• **Task statement**
Transcribe word for word the lines below from the line with "Given: Click the Build icon (gear) to compile" through the line with "This screenshot has height=733, width=1023.", ends included.

• **Information**

= Beginning of Section =

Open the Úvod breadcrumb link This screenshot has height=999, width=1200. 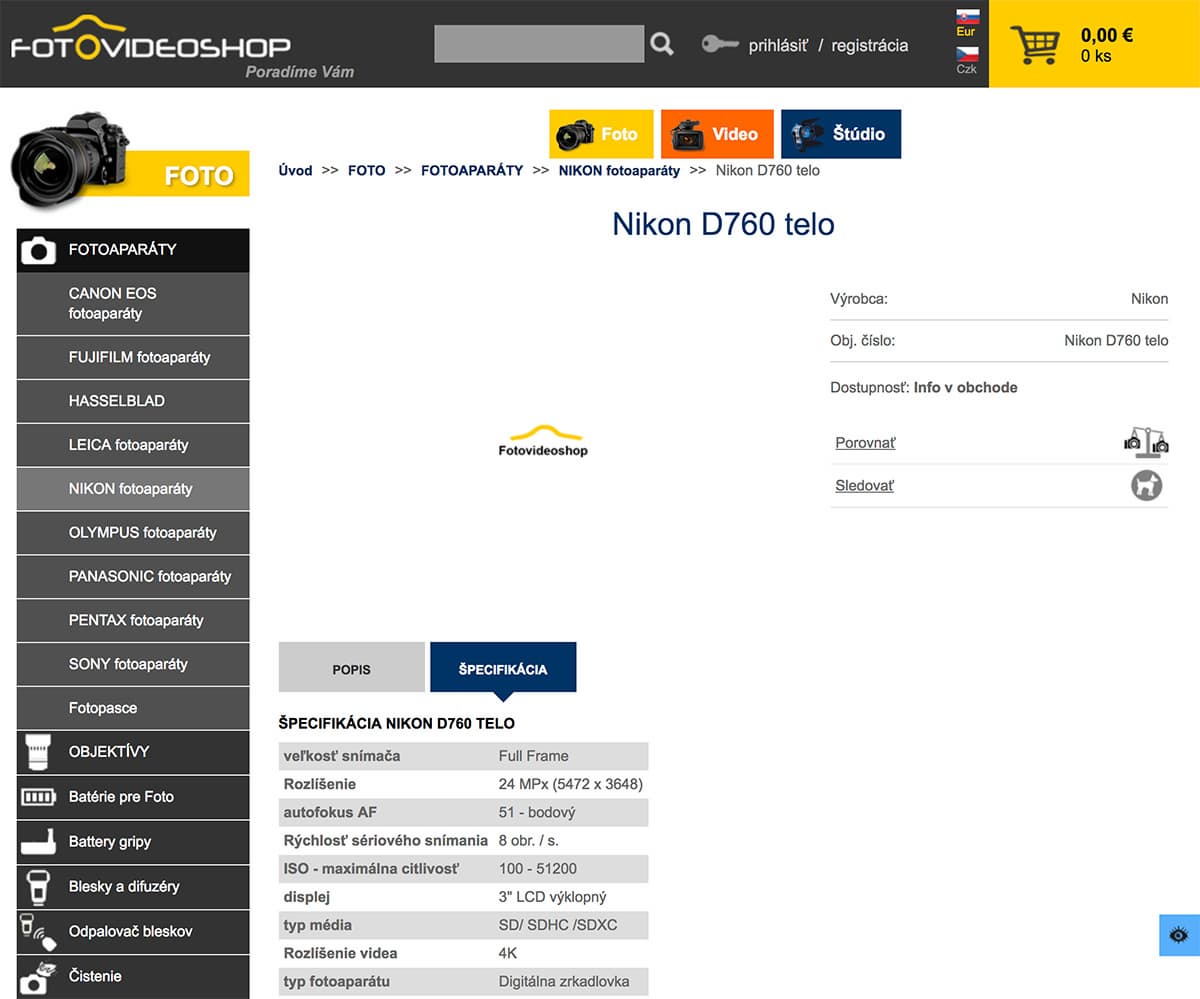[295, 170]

= End of Section =
= Beginning of Section =

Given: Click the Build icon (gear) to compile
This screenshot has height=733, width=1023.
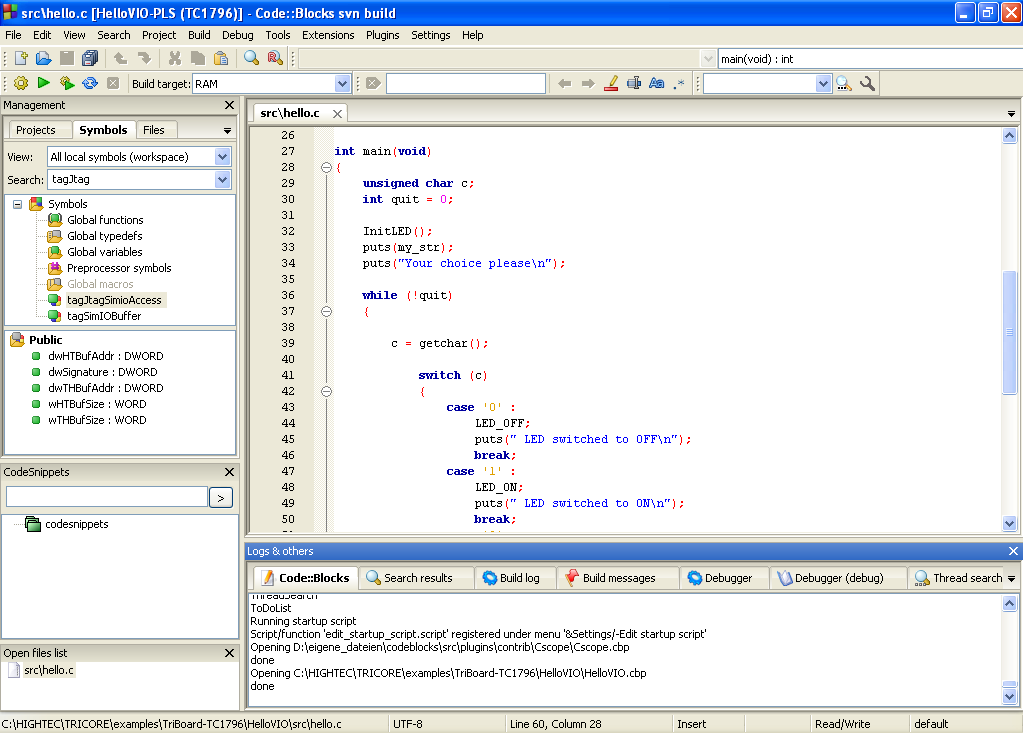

= End of Section =
= Beginning of Section =

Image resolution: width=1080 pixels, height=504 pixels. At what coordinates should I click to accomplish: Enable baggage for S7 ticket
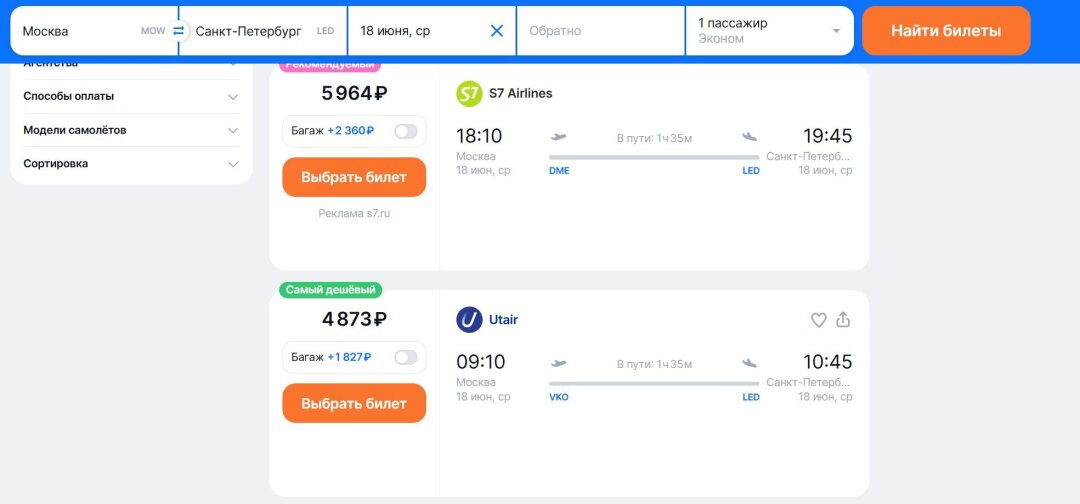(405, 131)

= End of Section =

• **Finished task**
Given: Click the Build icon (gear) to compile
This screenshot has height=733, width=1023.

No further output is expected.